Neutropenia can occur by several mechanisms including massive use of neutrophils in the periphery (e.g., in the sepsis syndrome), redistribution of cells including accumulation in the spleen (e.g., rheumatoid arthritis and malaria), and impaired production by the bone marrow. In patients with acute myelogenous leukemia (AML), neutropenia occurs from the expansion of abnormal clone progenitor cells that lack the capacity for full myeloid development. In other hematologic malignancies, neutropenia can occur as a consequence of the disease. In most malignancies, however, neutropenia is attributable to the effects of chemotherapy that reduce myeloid cell proliferation in the bone marrow. With all myelotoxic chemotherapy, the risk of neutropenia depends on the dosing regimen and resiliency of the patient's hematopoietic system.
Our understanding of the risk of chemotherapy-induced neutropenia is based on the mechanism of action of the specific drugs and drug combinations, in vivo and in vitro studies of drug effects on hematopoietic cells, and results from clinical investigations. Of note, most of these agents cause a similar pattern of reduction in blood cell counts. Neutropenia is the most frequent dose-limiting toxicity. The usual duration of severe neutropenia after administration of a single agents or a combination of agents is approx 3-7 d, beginning approx 3-5 d after chemotherapy administration. Recovery of the bone marrow and return of blood neutrophil counts to normal often takes 3 or more wk. Exceptions include single doses of the alkylating agents that can cause myelosuppres-sion lasting only 2-3 d (i.e., cyclophosphamide) and myelosuppression lasting several weeks or more (i.e., busulfan and BCNU [carmustine]).
Chemotherapy-induced cellular and molecular changes resulting in myeloid cell toxicity are not well understood. Currently, most malignancies are treated with combination chemotherapy, administering treatments to maximize anticancer effects and minimize toxicity. The practice of administrating chemotherapy at 3- to 4-wk intervals was derived empirically from the time normally required for myeloid recovery after administration of most chemotherapy drugs.
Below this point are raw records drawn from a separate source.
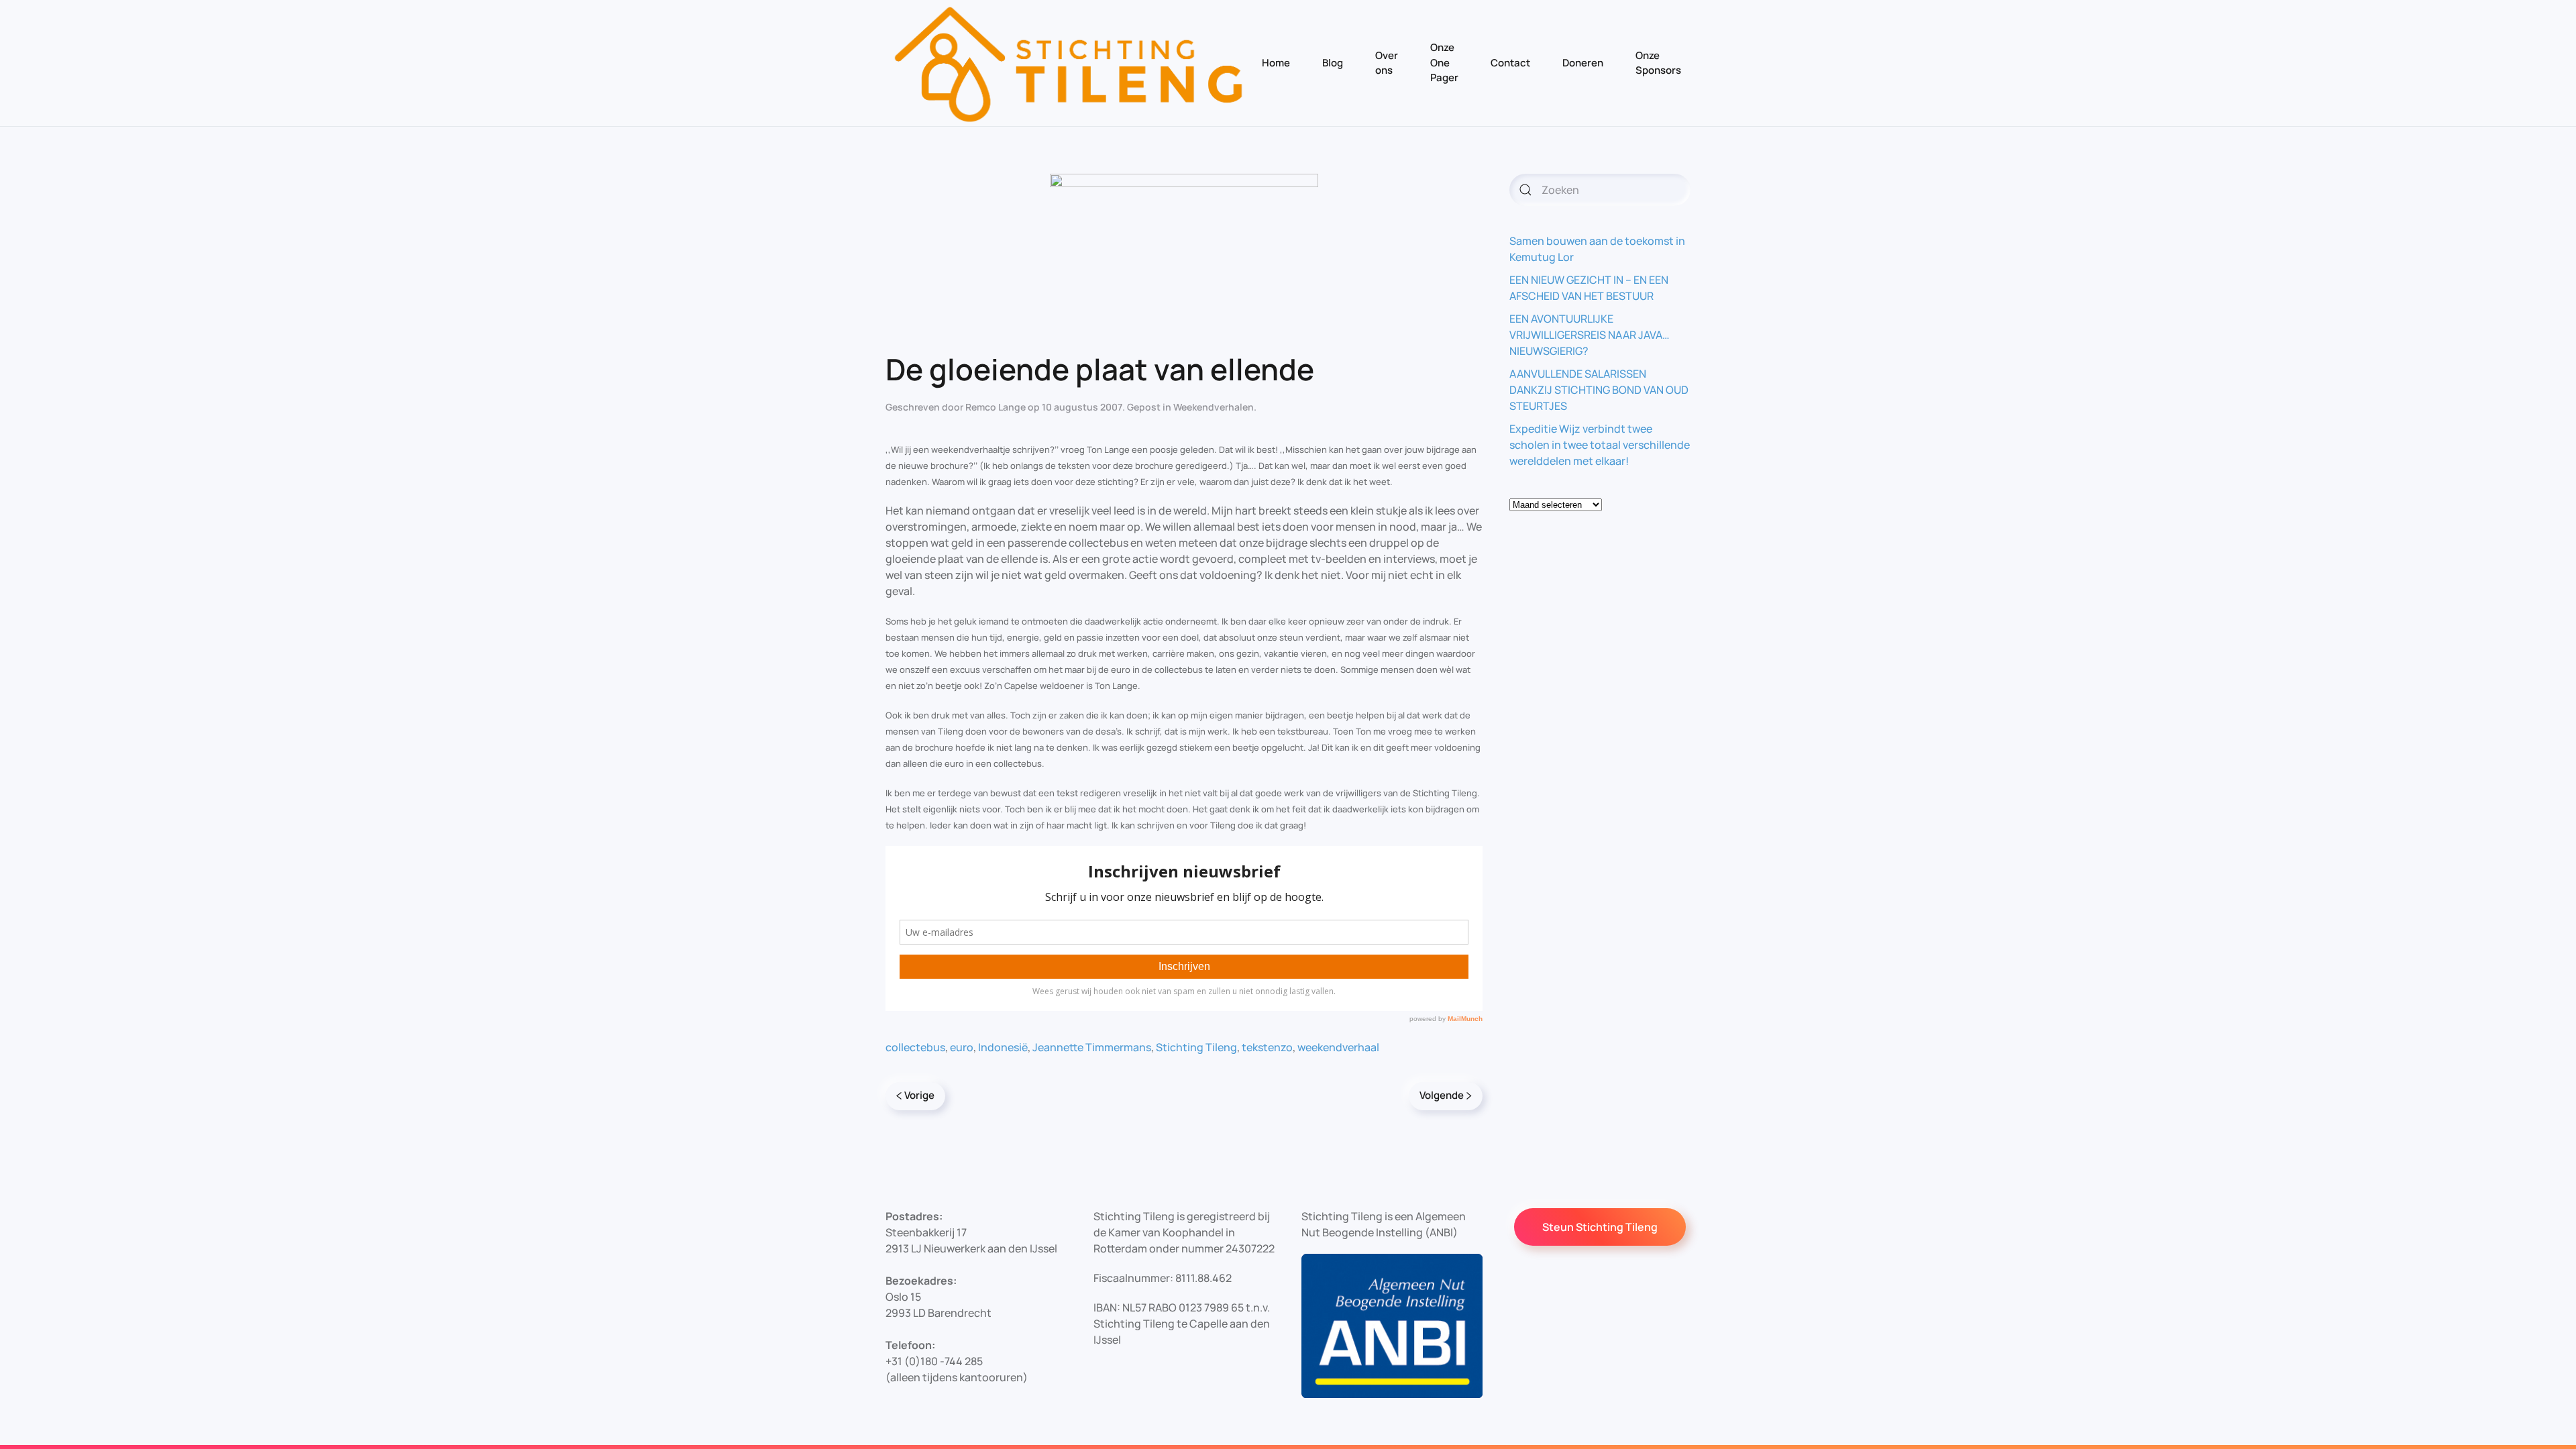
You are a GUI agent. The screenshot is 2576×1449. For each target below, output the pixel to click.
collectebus (915, 1047)
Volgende (1441, 1095)
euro (961, 1047)
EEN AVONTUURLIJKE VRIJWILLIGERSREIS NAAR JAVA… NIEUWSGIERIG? (1589, 334)
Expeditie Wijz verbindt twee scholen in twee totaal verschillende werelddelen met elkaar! (1599, 444)
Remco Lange (995, 406)
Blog (1332, 63)
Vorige (919, 1095)
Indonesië (1003, 1047)
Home (1276, 63)
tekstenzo (1267, 1047)
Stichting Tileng (1196, 1047)
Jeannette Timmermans (1091, 1047)
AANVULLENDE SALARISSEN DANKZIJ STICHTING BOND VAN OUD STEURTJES (1598, 389)
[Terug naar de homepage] (1068, 63)
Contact (1510, 63)
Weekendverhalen (1213, 406)
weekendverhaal (1338, 1047)
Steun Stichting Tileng (1600, 1227)
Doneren (1582, 63)
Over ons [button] (1386, 63)
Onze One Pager (1444, 62)
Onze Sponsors (1658, 63)
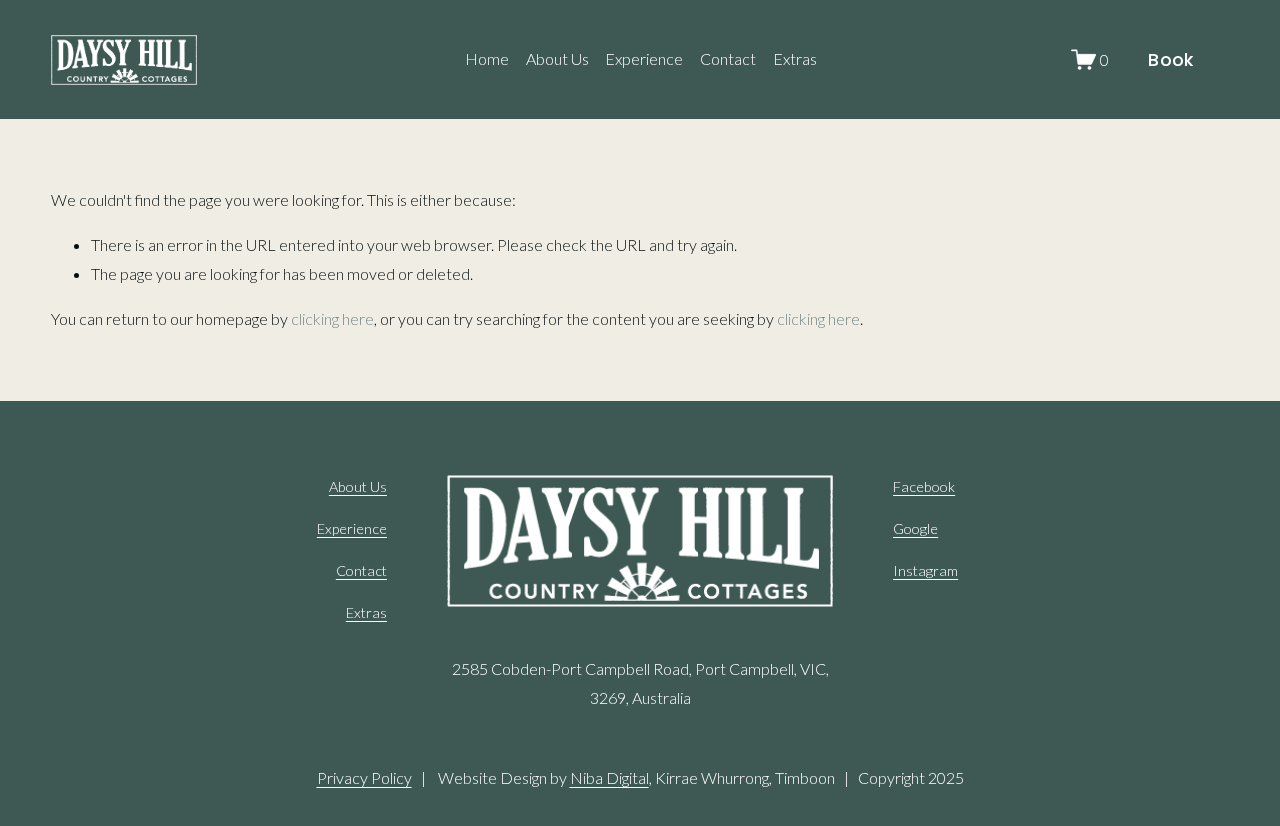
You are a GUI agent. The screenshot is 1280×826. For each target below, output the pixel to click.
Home (487, 58)
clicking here (332, 318)
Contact (728, 58)
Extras (795, 58)
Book (1170, 60)
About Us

Understanding the myelotoxicities of combination chemotherapy regimens requires careful clinical observation and serial blood cell counts over the course of several chemotherapy cycles, usually in the setting of a randomized, controlled trial; however, methods for measuring toxicity, such as timing of blood count samples, reporting of chemotherapy doses and dose intensity, assessing temperature and patient clinical status, and recording administration of antibiotics and other therapies, are not standardized. Many randomized treatment trials, such as those for non-Hodgkin's lymphoma (NHL) and metastatic breast cancer, have not reported on myelotoxicity (3). In trials reporting toxicity, wide variation is seen in the reported occurrence of neutropenia or granulocytopenia. Toxicities are also reported by grade (i.e., grades 1-4) in some studies and by absolute blood counts in others. In breast cancer trials of the combination of cyclophosphamide, methotrexate, and fluorouracil (CMF), the risk of grade 3 or 4 neutropenia varied from 1 to 78% (3). This wide range was undoubtedly owing to the timing of blood counts rather than the patients' responses to therapy. In patients with breast cancer, the mean risk of developing severe neutropenia with administration of a standard CMF regimen is probably 25%.